> TASK TO CARRY OUT
Decide whether each statement below agrees with the news passage on Turkey, Egypt and Gaza. Answer yes or no, and quote the deciding words from the passage. 1. Erdogan made his remarks in a speech in Yozgat. 2. Egypt opened the Rafah crossing on Friday. 3. Hospitals in north Sinai were placed on standby to receive Palestinians.

> DOCUMENT PASSAGE
_ _ _ _
Erdogan warns Israel over offensive
 
Turkish Prime Minister Recep Tayyip Erdogan said Israeli bombardment of Gaza was blocking efforts to patch up relations undermined by a 2010 attack by Israeli commandos on a Turkish ship that had been challenging its blockade of the Palestinian territory.
"We cannot normalize (relations). First, this cruelty must end," Erdogan said during a speech in the central Turkish city of Yozgat late Thursday.
 
"As long as this is not done, it is not possible that a normalization of the relations between Turkey and Israel be realized," he added, calling for a ceasefire to resume.
 

Egypt hits out at Israel, opens Rafah crossing
 
Egypt hit out at Israel Friday for killing civilians in Gaza with "oppressive policies of mass punishment," while urging the international community to act quickly to end the conflict.
 
"Egypt rejects the irresponsible Israeli escalation in the occupied Palestinian territory, which comes in the form of excessive and unnecessary use of military force leading to the death of innocent civilians," the Foreign Ministry said.
 
"This represents a continuation of the oppressive policies of mass punishment."
 
Egypt opened its Rafah border crossing to Gaza Thursday to receive wounded Palestinians as Israel pounded the enclave with airstrikes, an official at the border said.
 
Hospitals in north Sinai, which borders Gaza and Israel, have been placed on standby to receive the Palestinians, Egypt's official MENA news agency reported.
 
The crossing is usually closed, with Egyptian officials citing the tense security situation in Sinai, where the army is battling an Islamist insurgency.
_ _ _ _
> GIVEN DATA
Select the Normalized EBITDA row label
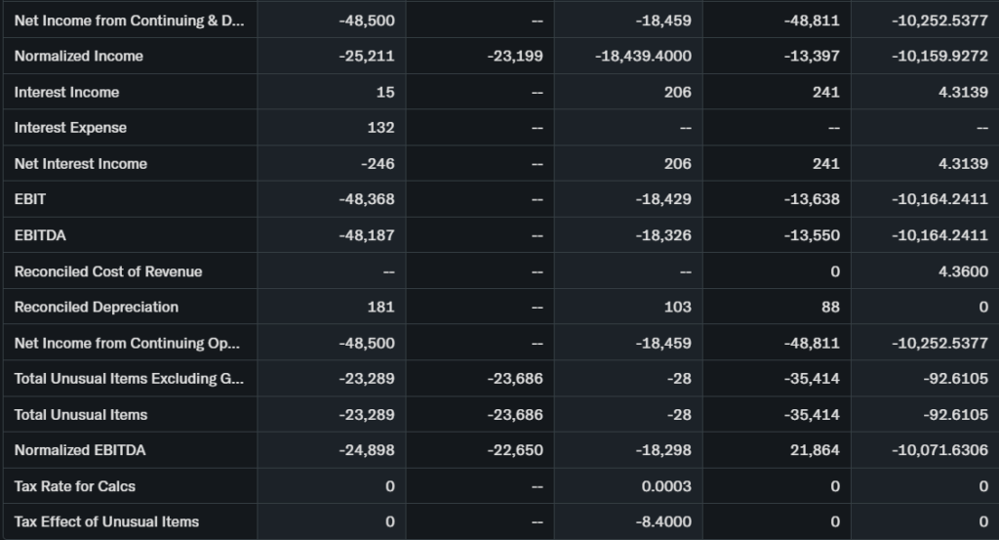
_ _ _ _
> REPLY
1. Yes: "Erdogan said during a speech in the central Turkish city of Yozgat late Thursday"
2. No: "Egypt opened its Rafah border crossing to Gaza Thursday"
3. Yes: "Hospitals in north Sinai, which borders Gaza and Israel, have been placed on standby to receive the Palestinians"